DANIŞMANLAR YAPTIRIMLARI DESTEKLİYOR
Trump’ın danışmanları, yeni başkanın İran’a hızlıca hareket etmesini istiyor. Yeni liderin, İran yaptırımlarını ciddi şekilde uygulayacağını açıkça dile getireceği öngörülüyor. Trump’ın dış politika ekibinden Marco Rubio ve Mike Waltz gibi isimler, İran’a karşı sert bir yaklaşımın savunucusu. Waltz, Ocak ayında Atlantik Konseyi etkinliğinde, “İran’ın ekonomisinin dört yıl önceki durumuna geri dönmesi gerekiyor” görüşünü belirtti. İran Dışişleri Bakanı Abbas Araghchi, Trump ekibine maksimum baskı politikasını tekrar denememesi konusunda uyarıda bulundu. Araghchi, sosyal medya platformu X üzerinden yaptığı açıklamada, “Maksimum Baskı 2.0 denemesi sadece Maksimum Yenilgi 2.0 ile sonuçlanacaktır” ifadelerini kullandı.
MÜZAKERE HAKKI
İran’ın yeni yönetimi, Batı ile nükleer gerilimi yeniden başlatmak ve ekonomik zorlukları hafifletmek amacıyla yaptırımların kaldırılmasını hedefliyor. İran’ın reformist başkanı Masoud Pezeshkian, Batı ile yeniden ilişki kurma ve nükleer anlaşma sağlama niyetini vurguladı. İran, UN’in nükleer denetim kurumu başkanı Rafael Grossi ile yapılacak görüşmelerin ardından, “Ulusal çıkarlarımız ve devredilemez haklarımız doğrultusunda müzakere etmeye istekliyiz, ancak baskı ve sindirme altında müzakere etmeye hazır değiliz” açıklamasında bulundu.
GELECEK İHTİMALLERİ DÜŞÜK
Her iki tarafın da müzakere etmeye istekli olması durumunda bile ilerleme olasılıklarının düşük olduğu değerlendiriliyor. Carnegie Endowment for International Peace’dan kıdemli araştırmacı Karim Sadjadpour, İran’ın yüksek düzey lideri Ayatollah Khamenei’nin, Trump’ın Kassem Soleimani’yi öldürmesinin ardından bir nükleer veya bölgesel anlaşma yapma olasılığını düşük buluyor. Trump yönetiminin İran’a yönelik sert politikaları, iki ülke arasındaki ilişkilerin istikrarını sağlamayı zorlaştırıyor.
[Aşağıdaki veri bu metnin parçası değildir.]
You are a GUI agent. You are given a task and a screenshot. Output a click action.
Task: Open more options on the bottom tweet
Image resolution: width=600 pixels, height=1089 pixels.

Amerika ve İran’ın nükleer veya bölgesel bir anlaşmaya varması beklenmiyor. Ayrıca, Trump yönetiminin İran’a yönelik sert yaklaşımı, iki ülke arasındaki uzun vadeli ilişkilerin geleceğini yine belirsiz kılıyor. Trump, ilk döneminde 2015 nükleer anlaşmasını terk ederek İran’a yüzlerce yaptırım uyguladı. Bu yaptırımlar sonrası, İran’ın nükleer faaliyetlerini artırdığı ve uranyumu silah seviyesine yakın zenginleştirdiği gözlemlendi. Biden yönetimi döneminde de yaptırımlar devam etti, fakat nükleer anlaşmanın canlandırılması ve krizlerin hafifletilmesi konusunda sıkı uygulamalar gerçekleştirilmedi.